TEXTAUSZUG |
Der Münchner Architekt hatte sich mit dem Gärtnerplatztheater in seiner Heimatstadt und zahlreichen Villen einen Namen gemacht. In Nürnberg schuf Seidl die Villen Burgschmietstraße 10 und Kontumazgarten 9—11.

Beim Gesellschaftshaus nutzte der Architekt die Ecklage an der Einmündung der Archiv- in die Bucher Straße: Dort errichtete er eine Rotunde auf ovalem Grundriss, an die sich
im Süden und Osten Seitenflügel anschlossen. Dadurch gab Seidl der Platnersanlage nach Osten einen krönenden, schlossartigen Abschluss.

Zum Colleggarten hin entstand eine Gartenterrasse, die vom Lärm der Straßen abgeschirmt war. Neu war die Idee nicht; möglicherweise hatte sich Seidl von den Bauten des Barockarchitekten Johann Bernhard Fischer von Erlach und der Villa Kohn in der Campestraße inspirieren lassen.

Die Fassaden und Innenräume versah er mit Schmuck im Jugendstil und im Neubarock; in den beiden mit Stuck dekorierten Sälen und dem Billardzimmer ließen es sich die Vereinsmitglieder und ihre Gäste im Schein edler Kristalllüster gut gehen.

Der große Saal des neuen Gesellschaftshauses verströmte erhabene Festlichkeit.

Der große Saal des neuen Gesellschaftshauses verströmte erhabene Festlichkeit. © Verlag der Blätter für Architektur und Kunsthandwerk

Am 2. Januar 1945 schlugen Brand- und Sprengbomben rund um die Bucher Straße ein. Auch das Haus der Gesellschaft "Colleg" wurde getroffen. Teile des Gebäudes – darunter
die Rotunde – brannten aus; der Südflügel hielt stand.

Allein, dem Verein fehlten die Mittel, das Haus wiederaufzubauen. 1956 kam das bittere Ende: Die Ruine des stolzen Colleg-gebäudes wurde abgebrochen; die Baumriesen, die es säumten, wurden abgeholzt. Die Gesellschaft "Colleg" selbst löste sich auf. Geblieben sind nur alte Fotografien und der Name des Colleggartens.

Doch auch dieser droht zugunsten der jüngeren Bezeichnung "Archivpark" aus dem kollektiven Gedächtnis Nürnbergs zu verschwinden. Immerhin, ein Hort der Erholung, wo sich in unseren Tagen jedermann zum Picknicken auf die Wiese fläzen kann und Kinder unbeschwert umhertollen dürfen, ist der Colleggarten geblieben.

ÜBUNGSAUFGABEN |
1. Fassen Sie den Absatz des Textauszugs, der mit „Allein, dem Verein fehlten die Mittel“ beginnt, als kurze Stichpunktliste zusammen, ohne seine wesentlichen Fakten wegzulassen.
2. Zitieren Sie aus dem Textauszug wortgetreu den Abschnitt von „Allein, dem Verein“ bis einschließlich „der Colleggarten geblieben.“.
Die Datensätze werden für die Bearbeitung nicht gebraucht.

(Datensätze zum Auffinden von Wörtern und Elementen)

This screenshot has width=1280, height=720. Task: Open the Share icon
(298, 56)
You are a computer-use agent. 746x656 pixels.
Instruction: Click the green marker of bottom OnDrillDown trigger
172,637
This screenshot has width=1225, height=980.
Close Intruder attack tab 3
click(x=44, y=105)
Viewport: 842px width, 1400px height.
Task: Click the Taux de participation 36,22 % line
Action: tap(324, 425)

ANTWORTEN |
1.
- Dem Verein fehlten die Mittel für einen Wiederaufbau des Hauses.
- 1956 wurde die Ruine des Colleg-Gebäudes abgebrochen, und die Baumriesen daneben wurden abgeholzt.
- Die Gesellschaft „Colleg“ löste sich auf.
- Geblieben sind nur alte Fotografien und der Name des Colleggartens.

2.
Allein, dem Verein fehlten die Mittel, das Haus wiederaufzubauen. 1956 kam das bittere Ende: Die Ruine des stolzen Colleg-gebäudes wurde abgebrochen; die Baumriesen, die es säumten, wurden abgeholzt. Die Gesellschaft "Colleg" selbst löste sich auf. Geblieben sind nur alte Fotografien und der Name des Colleggartens.

Doch auch dieser droht zugunsten der jüngeren Bezeichnung "Archivpark" aus dem kollektiven Gedächtnis Nürnbergs zu verschwinden. Immerhin, ein Hort der Erholung, wo sich in unseren Tagen jedermann zum Picknicken auf die Wiese fläzen kann und Kinder unbeschwert umhertollen dürfen, ist der Colleggarten geblieben.